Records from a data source
- - - - -

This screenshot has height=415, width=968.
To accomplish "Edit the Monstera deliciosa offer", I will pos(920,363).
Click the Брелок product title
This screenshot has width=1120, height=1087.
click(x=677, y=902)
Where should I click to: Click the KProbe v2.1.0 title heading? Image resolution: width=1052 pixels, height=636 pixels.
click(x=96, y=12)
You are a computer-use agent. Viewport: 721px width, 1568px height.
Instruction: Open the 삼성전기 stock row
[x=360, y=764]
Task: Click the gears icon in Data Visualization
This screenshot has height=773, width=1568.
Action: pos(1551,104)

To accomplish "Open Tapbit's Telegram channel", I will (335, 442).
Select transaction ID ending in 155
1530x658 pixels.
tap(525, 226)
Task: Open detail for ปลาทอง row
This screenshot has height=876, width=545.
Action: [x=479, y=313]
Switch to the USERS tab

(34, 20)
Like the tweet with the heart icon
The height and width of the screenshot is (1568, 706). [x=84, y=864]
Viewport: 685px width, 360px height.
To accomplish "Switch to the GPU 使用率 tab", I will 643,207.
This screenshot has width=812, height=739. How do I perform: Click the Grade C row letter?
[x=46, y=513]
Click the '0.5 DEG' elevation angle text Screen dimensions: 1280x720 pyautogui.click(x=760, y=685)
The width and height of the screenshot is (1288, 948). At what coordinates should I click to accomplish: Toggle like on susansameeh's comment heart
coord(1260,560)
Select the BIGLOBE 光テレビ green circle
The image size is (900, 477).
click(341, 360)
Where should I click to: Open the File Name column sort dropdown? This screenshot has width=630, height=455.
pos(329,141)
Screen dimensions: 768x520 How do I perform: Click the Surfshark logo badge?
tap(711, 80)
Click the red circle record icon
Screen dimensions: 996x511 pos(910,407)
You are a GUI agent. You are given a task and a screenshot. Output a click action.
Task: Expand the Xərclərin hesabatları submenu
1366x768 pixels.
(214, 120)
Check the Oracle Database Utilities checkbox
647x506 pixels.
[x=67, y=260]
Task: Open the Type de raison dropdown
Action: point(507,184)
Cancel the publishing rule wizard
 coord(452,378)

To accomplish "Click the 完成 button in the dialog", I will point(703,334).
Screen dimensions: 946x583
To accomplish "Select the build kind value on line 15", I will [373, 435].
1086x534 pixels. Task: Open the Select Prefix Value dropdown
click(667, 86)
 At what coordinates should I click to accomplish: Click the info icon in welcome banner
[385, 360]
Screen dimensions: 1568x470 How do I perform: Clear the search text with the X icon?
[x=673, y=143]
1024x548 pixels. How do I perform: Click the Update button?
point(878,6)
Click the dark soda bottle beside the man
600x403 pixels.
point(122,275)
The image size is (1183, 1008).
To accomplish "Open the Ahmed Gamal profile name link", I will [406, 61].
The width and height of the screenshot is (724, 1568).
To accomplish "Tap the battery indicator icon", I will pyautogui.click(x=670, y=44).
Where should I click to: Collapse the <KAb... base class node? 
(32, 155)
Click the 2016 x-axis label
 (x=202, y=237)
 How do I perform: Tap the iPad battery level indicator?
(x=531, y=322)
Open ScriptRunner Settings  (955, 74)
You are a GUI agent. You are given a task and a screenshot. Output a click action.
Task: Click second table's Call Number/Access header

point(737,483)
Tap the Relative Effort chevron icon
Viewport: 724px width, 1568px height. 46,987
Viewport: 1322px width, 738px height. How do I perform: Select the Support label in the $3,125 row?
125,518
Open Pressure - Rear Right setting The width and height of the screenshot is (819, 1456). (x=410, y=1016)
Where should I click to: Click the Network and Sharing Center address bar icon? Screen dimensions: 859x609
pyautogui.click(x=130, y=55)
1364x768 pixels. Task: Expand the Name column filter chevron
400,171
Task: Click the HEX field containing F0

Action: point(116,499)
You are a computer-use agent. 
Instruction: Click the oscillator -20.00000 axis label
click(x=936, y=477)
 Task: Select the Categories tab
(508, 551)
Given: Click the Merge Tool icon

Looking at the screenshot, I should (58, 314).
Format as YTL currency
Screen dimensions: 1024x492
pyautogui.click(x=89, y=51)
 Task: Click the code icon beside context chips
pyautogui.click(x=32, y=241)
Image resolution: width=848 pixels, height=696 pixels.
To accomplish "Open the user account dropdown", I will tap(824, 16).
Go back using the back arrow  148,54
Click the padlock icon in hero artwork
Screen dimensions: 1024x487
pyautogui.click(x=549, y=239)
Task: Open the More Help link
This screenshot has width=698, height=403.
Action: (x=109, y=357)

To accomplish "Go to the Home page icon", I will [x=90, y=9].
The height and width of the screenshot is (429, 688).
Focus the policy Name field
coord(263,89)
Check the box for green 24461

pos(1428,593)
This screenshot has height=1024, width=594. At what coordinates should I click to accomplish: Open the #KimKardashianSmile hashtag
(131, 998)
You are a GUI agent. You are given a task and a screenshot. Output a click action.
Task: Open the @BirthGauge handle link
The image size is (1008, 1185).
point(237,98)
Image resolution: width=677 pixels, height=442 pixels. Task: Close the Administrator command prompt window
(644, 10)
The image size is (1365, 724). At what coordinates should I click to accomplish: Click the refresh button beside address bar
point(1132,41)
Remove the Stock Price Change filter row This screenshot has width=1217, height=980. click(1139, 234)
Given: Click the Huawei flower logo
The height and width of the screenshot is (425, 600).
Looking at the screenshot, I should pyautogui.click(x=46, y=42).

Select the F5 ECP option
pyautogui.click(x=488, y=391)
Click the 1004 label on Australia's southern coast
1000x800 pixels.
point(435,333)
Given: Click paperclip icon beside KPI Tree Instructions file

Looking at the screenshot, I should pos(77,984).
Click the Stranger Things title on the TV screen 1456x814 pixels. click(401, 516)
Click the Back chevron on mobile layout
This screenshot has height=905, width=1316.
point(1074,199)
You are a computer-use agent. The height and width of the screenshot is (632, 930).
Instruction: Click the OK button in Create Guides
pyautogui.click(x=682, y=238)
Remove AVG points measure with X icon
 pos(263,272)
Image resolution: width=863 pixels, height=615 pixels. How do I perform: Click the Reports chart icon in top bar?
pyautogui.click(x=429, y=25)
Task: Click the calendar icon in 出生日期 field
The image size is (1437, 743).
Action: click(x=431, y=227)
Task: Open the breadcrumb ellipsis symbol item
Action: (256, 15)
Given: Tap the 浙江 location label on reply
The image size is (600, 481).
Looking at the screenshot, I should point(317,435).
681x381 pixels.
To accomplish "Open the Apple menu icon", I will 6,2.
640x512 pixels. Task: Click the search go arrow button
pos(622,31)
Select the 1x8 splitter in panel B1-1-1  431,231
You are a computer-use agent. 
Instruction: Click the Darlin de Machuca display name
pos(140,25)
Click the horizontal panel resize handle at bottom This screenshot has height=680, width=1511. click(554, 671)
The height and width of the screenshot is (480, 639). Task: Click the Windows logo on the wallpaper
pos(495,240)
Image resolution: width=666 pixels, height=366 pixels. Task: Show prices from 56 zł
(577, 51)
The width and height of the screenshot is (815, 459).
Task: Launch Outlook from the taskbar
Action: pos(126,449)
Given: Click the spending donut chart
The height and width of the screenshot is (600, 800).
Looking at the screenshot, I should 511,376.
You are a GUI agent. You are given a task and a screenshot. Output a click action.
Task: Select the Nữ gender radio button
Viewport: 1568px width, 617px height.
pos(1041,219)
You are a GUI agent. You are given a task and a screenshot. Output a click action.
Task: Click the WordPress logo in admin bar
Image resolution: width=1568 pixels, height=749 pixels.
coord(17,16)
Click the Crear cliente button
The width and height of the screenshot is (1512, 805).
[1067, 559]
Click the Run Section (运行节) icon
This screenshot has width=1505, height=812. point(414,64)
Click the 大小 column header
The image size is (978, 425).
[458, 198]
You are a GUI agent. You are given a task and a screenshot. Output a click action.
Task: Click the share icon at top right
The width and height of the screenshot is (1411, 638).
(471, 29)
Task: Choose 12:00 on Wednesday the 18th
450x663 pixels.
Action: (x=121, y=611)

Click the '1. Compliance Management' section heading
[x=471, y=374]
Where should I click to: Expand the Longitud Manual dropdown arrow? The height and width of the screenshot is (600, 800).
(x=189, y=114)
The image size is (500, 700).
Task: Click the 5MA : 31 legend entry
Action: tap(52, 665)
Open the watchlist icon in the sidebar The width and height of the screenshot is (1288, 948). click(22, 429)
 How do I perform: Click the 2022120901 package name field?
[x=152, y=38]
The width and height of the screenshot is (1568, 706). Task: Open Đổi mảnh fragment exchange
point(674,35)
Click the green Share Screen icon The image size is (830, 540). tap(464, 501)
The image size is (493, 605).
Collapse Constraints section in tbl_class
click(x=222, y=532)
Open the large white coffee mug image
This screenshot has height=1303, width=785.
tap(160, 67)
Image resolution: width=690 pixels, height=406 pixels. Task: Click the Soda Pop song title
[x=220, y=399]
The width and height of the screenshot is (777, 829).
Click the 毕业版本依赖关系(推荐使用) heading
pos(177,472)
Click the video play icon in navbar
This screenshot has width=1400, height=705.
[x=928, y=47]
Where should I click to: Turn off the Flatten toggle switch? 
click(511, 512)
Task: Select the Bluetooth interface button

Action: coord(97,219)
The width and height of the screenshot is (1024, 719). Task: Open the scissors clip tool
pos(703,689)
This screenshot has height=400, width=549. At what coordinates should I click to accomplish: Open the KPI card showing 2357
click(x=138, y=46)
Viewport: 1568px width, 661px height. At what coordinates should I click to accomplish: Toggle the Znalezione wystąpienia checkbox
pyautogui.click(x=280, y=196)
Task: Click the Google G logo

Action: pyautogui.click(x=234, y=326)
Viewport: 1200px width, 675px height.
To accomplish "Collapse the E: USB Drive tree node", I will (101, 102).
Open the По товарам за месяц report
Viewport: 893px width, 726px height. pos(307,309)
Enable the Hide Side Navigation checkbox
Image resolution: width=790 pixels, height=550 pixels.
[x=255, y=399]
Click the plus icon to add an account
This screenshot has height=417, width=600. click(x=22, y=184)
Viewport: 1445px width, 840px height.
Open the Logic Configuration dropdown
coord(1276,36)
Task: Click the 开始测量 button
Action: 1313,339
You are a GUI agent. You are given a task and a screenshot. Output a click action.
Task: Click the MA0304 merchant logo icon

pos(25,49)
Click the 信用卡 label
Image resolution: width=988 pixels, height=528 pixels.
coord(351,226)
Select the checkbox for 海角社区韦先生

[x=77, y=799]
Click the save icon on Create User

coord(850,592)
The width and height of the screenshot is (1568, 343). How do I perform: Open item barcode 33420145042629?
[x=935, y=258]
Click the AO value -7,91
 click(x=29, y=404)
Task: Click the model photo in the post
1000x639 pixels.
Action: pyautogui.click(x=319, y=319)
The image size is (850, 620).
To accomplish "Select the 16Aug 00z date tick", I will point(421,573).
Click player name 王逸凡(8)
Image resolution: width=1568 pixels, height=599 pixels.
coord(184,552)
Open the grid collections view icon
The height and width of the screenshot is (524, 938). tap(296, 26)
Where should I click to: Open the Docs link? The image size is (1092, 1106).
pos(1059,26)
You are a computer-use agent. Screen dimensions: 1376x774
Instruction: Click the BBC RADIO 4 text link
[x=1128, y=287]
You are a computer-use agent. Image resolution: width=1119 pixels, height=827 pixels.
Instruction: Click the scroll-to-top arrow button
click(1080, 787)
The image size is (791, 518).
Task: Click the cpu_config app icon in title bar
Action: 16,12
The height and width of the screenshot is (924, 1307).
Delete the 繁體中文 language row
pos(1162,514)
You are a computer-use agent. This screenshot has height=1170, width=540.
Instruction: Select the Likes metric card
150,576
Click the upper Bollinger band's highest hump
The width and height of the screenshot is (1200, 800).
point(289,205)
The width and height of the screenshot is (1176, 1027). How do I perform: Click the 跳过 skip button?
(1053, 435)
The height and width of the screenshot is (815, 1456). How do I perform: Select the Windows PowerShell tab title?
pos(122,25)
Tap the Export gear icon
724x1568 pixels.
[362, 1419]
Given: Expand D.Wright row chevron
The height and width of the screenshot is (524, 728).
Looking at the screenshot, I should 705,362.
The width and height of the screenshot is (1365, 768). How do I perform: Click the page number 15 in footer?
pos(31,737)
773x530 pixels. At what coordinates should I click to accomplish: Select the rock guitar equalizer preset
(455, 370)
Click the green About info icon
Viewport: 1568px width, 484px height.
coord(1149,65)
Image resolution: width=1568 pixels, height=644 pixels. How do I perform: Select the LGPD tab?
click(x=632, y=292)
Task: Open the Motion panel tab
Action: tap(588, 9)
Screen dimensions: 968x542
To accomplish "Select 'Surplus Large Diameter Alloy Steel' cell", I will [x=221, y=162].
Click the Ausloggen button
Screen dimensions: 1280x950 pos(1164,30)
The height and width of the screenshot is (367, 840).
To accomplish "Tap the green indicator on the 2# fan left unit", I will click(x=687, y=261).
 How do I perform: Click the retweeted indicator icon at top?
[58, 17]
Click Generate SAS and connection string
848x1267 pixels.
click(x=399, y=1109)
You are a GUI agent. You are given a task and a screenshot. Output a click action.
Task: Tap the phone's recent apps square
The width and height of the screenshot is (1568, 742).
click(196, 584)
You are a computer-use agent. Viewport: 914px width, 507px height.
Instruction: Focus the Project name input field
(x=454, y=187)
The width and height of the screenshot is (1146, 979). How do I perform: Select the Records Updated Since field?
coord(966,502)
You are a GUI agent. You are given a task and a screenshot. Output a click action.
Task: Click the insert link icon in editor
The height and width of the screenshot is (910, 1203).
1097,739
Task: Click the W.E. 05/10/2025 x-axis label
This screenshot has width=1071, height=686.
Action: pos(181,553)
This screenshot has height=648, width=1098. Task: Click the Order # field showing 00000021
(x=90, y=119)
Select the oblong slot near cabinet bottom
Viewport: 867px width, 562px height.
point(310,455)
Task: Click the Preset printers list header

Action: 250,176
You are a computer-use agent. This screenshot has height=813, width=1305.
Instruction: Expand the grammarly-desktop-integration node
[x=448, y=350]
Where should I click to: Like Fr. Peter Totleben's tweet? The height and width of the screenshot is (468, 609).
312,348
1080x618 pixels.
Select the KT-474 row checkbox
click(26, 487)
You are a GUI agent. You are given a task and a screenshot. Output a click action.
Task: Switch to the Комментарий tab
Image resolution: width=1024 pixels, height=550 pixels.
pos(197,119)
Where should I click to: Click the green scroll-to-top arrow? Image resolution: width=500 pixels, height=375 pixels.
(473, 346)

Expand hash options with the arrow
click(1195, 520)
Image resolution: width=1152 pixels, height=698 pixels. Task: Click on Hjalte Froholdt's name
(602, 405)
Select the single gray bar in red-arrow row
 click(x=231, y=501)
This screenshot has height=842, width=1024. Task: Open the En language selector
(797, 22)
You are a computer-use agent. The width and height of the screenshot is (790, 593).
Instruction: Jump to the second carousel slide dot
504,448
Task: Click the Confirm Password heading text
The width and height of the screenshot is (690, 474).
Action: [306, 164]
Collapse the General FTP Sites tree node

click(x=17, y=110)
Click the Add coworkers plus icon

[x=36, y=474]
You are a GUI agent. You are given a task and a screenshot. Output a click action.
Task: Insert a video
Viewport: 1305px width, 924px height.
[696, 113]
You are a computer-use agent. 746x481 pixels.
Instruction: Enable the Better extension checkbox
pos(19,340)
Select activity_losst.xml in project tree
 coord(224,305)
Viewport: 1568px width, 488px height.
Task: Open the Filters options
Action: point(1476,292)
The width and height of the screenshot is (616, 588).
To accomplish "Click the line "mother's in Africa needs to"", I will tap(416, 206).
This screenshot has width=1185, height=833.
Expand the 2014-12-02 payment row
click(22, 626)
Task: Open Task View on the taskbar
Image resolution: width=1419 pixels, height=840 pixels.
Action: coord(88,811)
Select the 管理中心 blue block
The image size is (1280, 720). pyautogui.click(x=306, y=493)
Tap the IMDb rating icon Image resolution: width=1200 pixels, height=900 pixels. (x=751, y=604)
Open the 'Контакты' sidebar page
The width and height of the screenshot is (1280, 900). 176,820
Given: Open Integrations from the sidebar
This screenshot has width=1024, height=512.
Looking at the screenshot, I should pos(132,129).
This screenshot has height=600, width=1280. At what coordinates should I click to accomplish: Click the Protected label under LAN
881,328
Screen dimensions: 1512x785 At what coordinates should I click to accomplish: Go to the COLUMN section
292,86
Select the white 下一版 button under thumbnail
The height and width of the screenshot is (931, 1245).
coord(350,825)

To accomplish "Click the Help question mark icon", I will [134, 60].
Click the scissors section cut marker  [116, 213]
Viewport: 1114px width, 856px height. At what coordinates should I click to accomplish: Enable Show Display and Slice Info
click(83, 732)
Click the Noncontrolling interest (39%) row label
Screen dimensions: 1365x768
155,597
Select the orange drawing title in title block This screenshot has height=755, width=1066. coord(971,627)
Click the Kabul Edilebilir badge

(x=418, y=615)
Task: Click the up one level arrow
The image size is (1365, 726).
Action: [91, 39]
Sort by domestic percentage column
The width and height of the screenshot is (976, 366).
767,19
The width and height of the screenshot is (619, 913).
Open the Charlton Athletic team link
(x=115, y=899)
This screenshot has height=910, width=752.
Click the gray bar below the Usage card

- - - - -

Word for word, repeat the line holding "Open the 'Контакты' sidebar page" and all lines after it through the end of the entries above.

Open the 'Контакты' sidebar page
The width and height of the screenshot is (1280, 900). 176,820
Given: Open Integrations from the sidebar
This screenshot has width=1024, height=512.
Looking at the screenshot, I should pos(132,129).
This screenshot has height=600, width=1280. At what coordinates should I click to accomplish: Click the Protected label under LAN
881,328
Screen dimensions: 1512x785 At what coordinates should I click to accomplish: Go to the COLUMN section
292,86
Select the white 下一版 button under thumbnail
The height and width of the screenshot is (931, 1245).
coord(350,825)

To accomplish "Click the Help question mark icon", I will [134, 60].
Click the scissors section cut marker  [116, 213]
Viewport: 1114px width, 856px height. At what coordinates should I click to accomplish: Enable Show Display and Slice Info
click(83, 732)
Click the Noncontrolling interest (39%) row label
Screen dimensions: 1365x768
155,597
Select the orange drawing title in title block This screenshot has height=755, width=1066. coord(971,627)
Click the Kabul Edilebilir badge

(x=418, y=615)
Task: Click the up one level arrow
The image size is (1365, 726).
Action: [91, 39]
Sort by domestic percentage column
The width and height of the screenshot is (976, 366).
767,19
The width and height of the screenshot is (619, 913).
Open the Charlton Athletic team link
(x=115, y=899)
This screenshot has height=910, width=752.
Click the gray bar below the Usage card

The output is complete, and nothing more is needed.